[Brief] Copy each line in the data that includes the word "height".

[Exercise material]
┌──

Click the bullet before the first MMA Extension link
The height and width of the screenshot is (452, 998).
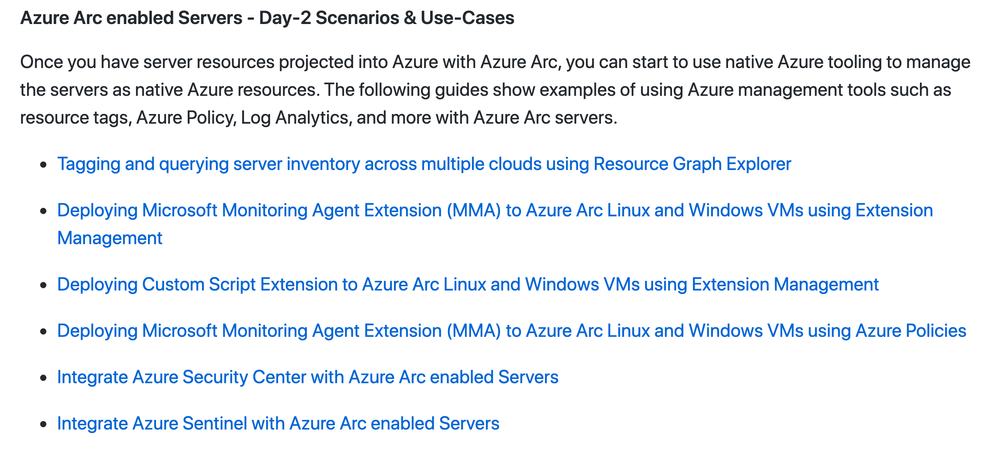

└──
┌──

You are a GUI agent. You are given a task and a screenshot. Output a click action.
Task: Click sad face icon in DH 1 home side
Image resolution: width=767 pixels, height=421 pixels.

└──

[Answer box]
The height and width of the screenshot is (452, 998).
Image resolution: width=767 pixels, height=421 pixels.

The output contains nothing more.